The net Foreign Direct Investment into India at US $ 9 billion in this financial year would exceed the portfolio capital flows for the first time in several years, the Prime Minister's Economic Advisory Council has said.
The EAC, which presented an update on the country's Balance of Payments outlook for 2006-07 to Prime Minister Manmohan Singh on Thursday, said FDI inflow was expected to be around $ 12 billion this year and FDI outflow – Indian companies investing abroad – $ 3 billion, raising the net FDI from $ 4.7 billion last year to $ 9 billion this fiscal. The portfolio capital flows, in contrast, are likely to hover around $ 7 billion.
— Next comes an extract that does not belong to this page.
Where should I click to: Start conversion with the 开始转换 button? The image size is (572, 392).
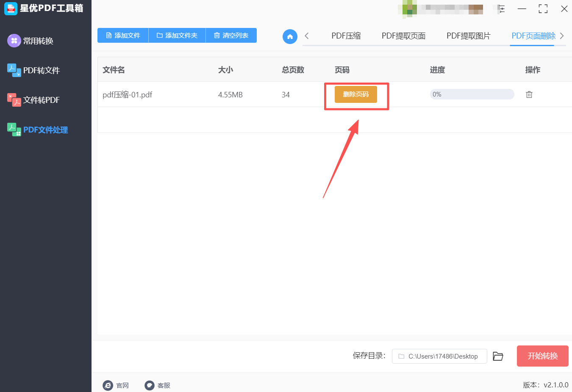pyautogui.click(x=542, y=356)
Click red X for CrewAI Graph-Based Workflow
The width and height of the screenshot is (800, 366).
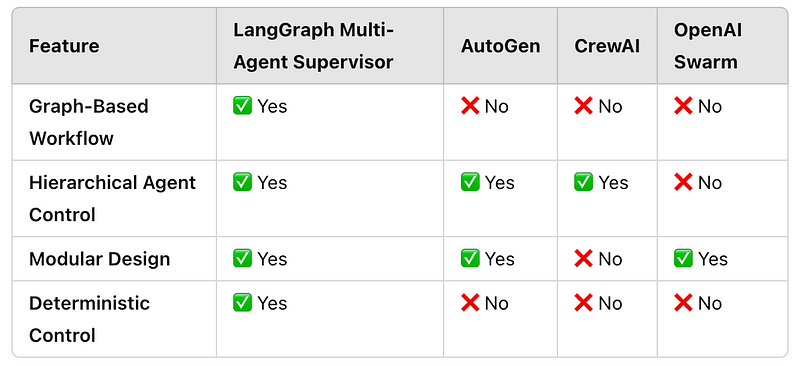pos(583,106)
The council, headed by former RBI Governor C Rangarajan, also estimated the current account deficit at $ 13.4 billion amounting to 1.5 per cent of the GDP during 2006-07. The current account deficit was estimated at $ 6.5 billion for the first half of this fiscal, the Prime Minister’s Office said.
The net accretion to foreign exchange reserves by the end of this fiscal would be $ 22.6 billion compared to $ 15.1 billion last year. Nearly $ 8.6 billion has already been absorbed in the first half.
The council also noted the increasing global interaction of the economy, reflected in the increasing ratio of total trade to GDP from 32.8 per cent last year to 35.9 per cent this year. If software exports is also counted, this ratio further goes up to 39 per cent, the EAC reported.